Au 15e siècle, par exemple, des représentations (donc des lectures) de l'Annonciation prirent la forme étrange de chasses mystiques à la licorne, ou bien d'une Annonciation sans annonciateur visible.
Elles aussi étaient en vérité des allégories de la lecture et peuvent donner lieu à des présentations richement illustrées.
 
Cette multiplicité d'approches possibles pour élucider notre nécessaire travail d'interprétation des textes et de ce que nous projetons de nous dans leurs mondes fictionnels permet une grande variété et une grande souplesse d'approches, d'une vulgarisation au grand public à des auditoires plus avertis des enjeux de la narration et des effets de la mise en récits du monde.

Mais vous vous demandez peut-être encore pourquoi travailler ainsi à une meilleure prise de conscience de nos lectures ? 
 
Au moins pour deux raisons :
- La première, parce que les environnements et les situations dans lesquels nous nous immergeons quand nous sommes plongés dans la lecture d'un roman peuvent agir comme des "bacs à sable", des "bancs d'essai", des modélisations, des laboratoires... Nos lectures peuvent nous aider, dans le sens où la littérature nous ouvre à la possibilité d'un dialogue avec d'autres instances psychiques que nos habituels interlocuteurs humains (anthropomorphes les personnages de fictions sont autres pourtant...).
- Ensuite et corollairement, parce que la fiction peut nous donner accès à d'autres déclinaisons du réel.
 
N'hésitez pas à me contacter si ces questions autour de la lecture et de ses enjeux vous intéressent...


vendredi 18 novembre 2022

Au-delà Proust au-delà...

Nous sommes le 18 novembre 2022. Marcel Proust est mort le 18 novembre 1922. Autant dire hier. Cent ans qu'est-ce d'autre, en effet, que deux fois cinquante ans, ou même seulement quatre fois vingt-cinq ans ? C'est peu. Lui et nous aurions presque pu être contemporains.

Pourtant, en apparence, le monde et notre rapport à lui, ont tellement changé ! A quelle vitesse changeons-nous ? Le monde extérieur change, mais intérieurement (psychiquement, mentalement, moralement, spirituellement...) changeons-nous ?
 

Toute cette année 2022 aura été traversée par un flux continu prousto-centré. Avec du bon et du moins bon, du commercial. Mais toujours replié sur le passé, l'oeuvre gravée au panthéon de la littérature, ou sinon parfois avec une malsaine curiosité sur l'intimité de l'individu ayant porté le nom de. Mais qu'est-ce que porter un nom, et au-delà l'état civil quel est, pour chacune et chacun de nous, notre nom véritable ?
 

Pour ma part, si je me suis refusé à devenir proustien, je l'ai cependant lu et relu attentivement et, en écho à ma propre recherche sur la lecture immersive, le sentiment de traversée du miroir chez les lectrices et les lecteurs de romans, j'y ai trouvé tout au long de nombreuses, pertinentes et perspicaces observations sur l'objet de MA recherche.
L'au-delà de Proust, l'expérience de la lecture au-delà la lecture de Proust est pour moi un miroir dans lequel souvent je porte un regard critique sur mes réflexions. (Mais qu'est-ce que porter un regard sur soi ?)

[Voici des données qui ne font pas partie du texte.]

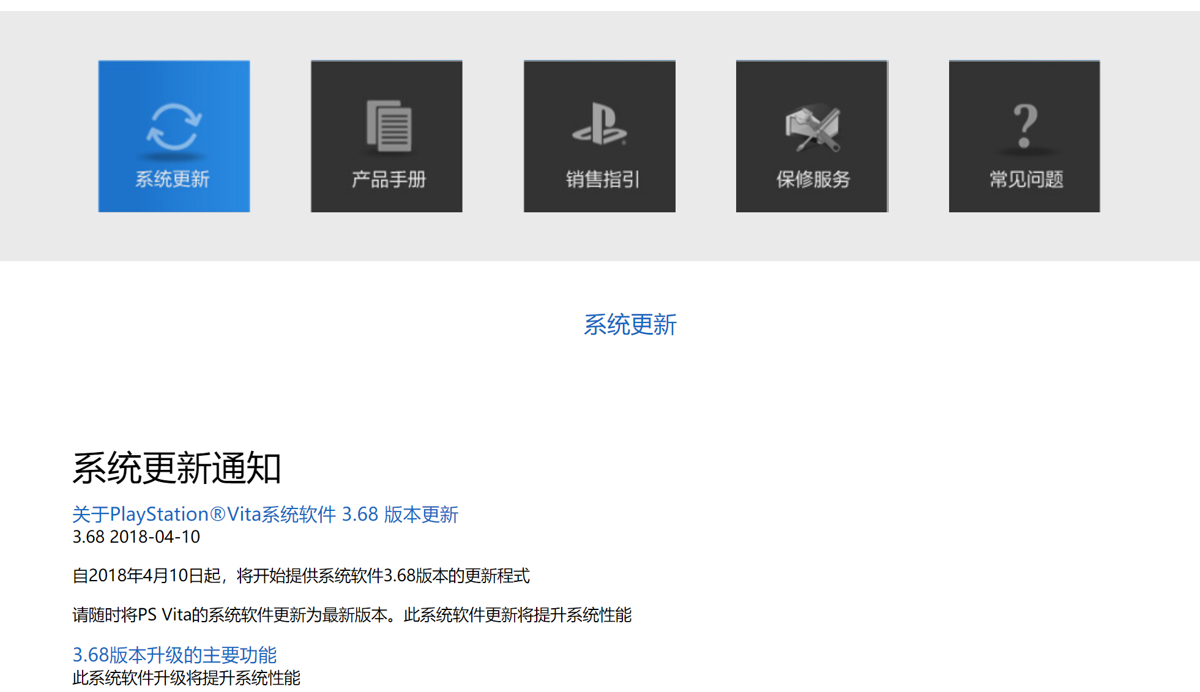Go to the 保修服务 tile label
1200x692 pixels.
tap(813, 179)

Au fil des ans j'en ai sommairement formulé quelques aspects sur ce blog, mais je suis toujours à votre disposition pour des conférences ou autres interventions pour essayer ensemble d'aller par Proust... au-delà de Proust.

jeudi 27 octobre 2022

Un croche-pied à Stendhal

"Eh, monsieur, un roman est un miroir qui se promène sur une grande route." Ainsi nous interpelle Stendhal dans Le Rouge et le Noir.

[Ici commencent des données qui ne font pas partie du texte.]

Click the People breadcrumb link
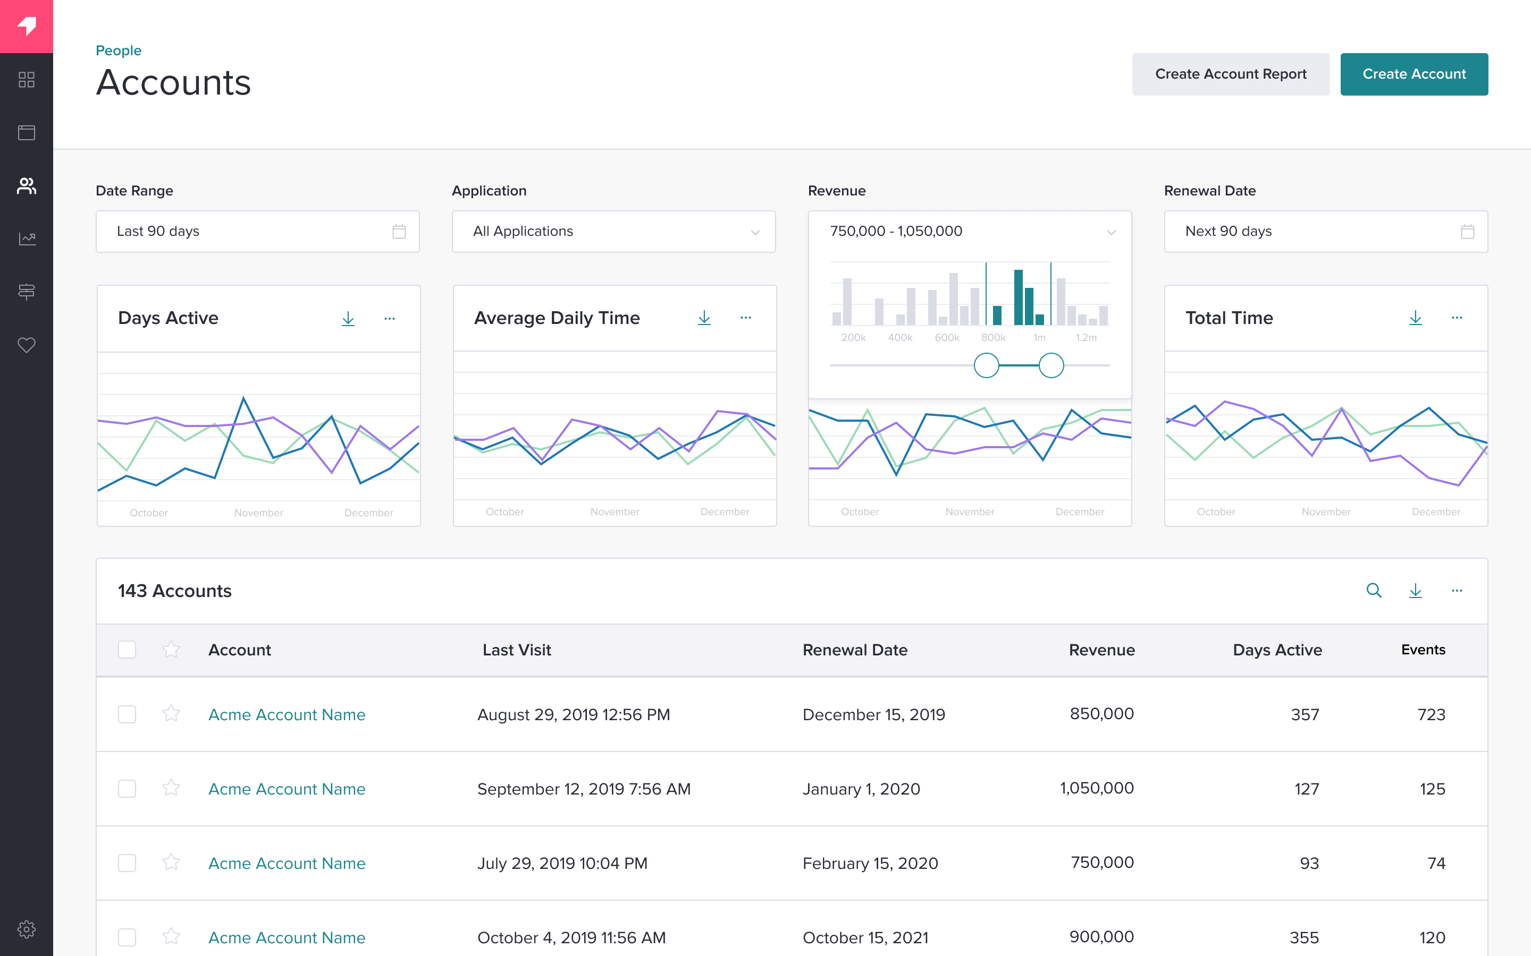Viewport: 1531px width, 956px height. [x=118, y=51]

Certes, dans cette nouvelle conférence (il s'agit de cela), nous recontextualiserons d'abord l'affirmation dans le texte du roman et nous prendrons la mesure du fait que l'auteur voudrait peut-être bien là nous donner également à penser qu'il écrirait aussi spontanément que nous lisons.

Mais, et nous en viendrons vite à cet essentiel là, nous nous interrogerons surtout pour déterminer si en fait lire un roman ne serait pas comme regarder dans un miroir qui serait promené sur une grande route ?
Alors qu'adviendrait-il si nous détournions le regard ?

Rapidement nous envisagerons donc cette apostrophe, "Eh, monsieur...", comme une invitation à une possible définition du roman pouvant nous amener à affiner de notre côté une nouvelle définition de la lecture expérientielle, une lecture fondée sur l'expérience de nos lectures antérieures et sur la connaissance que nous pouvons déjà avoir des mondes fictionnels et de leur fréquentation.

Nous ferons ainsi virtuellement un croche-pied à notre ami Stendhal pour que le miroir tombe sur la grande route et se brise en mille morceaux.

Evidemment, chaque bris de miroir continuera impunément à refléter l'intégralité de la scène fictionnelle. Mais refléter n'est pas réfléchir. Ce sera à nous de réfléchir, à fléchir pour passer la porte basse qui nous permettrait le passage à un autre monde.
Nous n'aurons pas le temps d'examiner toutes les facettes qu'une telle approche convoque (Le Monde sur le fil de Rainer Werner Fassbinder, L'invention de Morel d'Adolfo Bioy Casares, L'année dernière à Marienbad d'Alain Robbe-Grillet et d'Alain Resnais...),  mais nous nous attarderons sur quelques-unes, quelques autres.
Par exemple, les dispositifs optiques mis au point au 17e siècle par Claude Gellée, dit Le Lorrain, dans lesquels nous pourrons voir une subtile métaphore des terres de fictions. Mais aussi différents syndromes étrangement liés à notre ami précisément, comme le syndrome de Stendhal, le syndrome de Brulard, le syndrome de Paris..., qui ne sont pas sans pouvoir rappeler les esthésies temporelles, véritables expériences spatio-temporelles de Marcel Proust. A plusieurs reprises Proust emploie dans Le Temps retrouvé le terme d'extra-temporel. Nous évoquerons tout cela...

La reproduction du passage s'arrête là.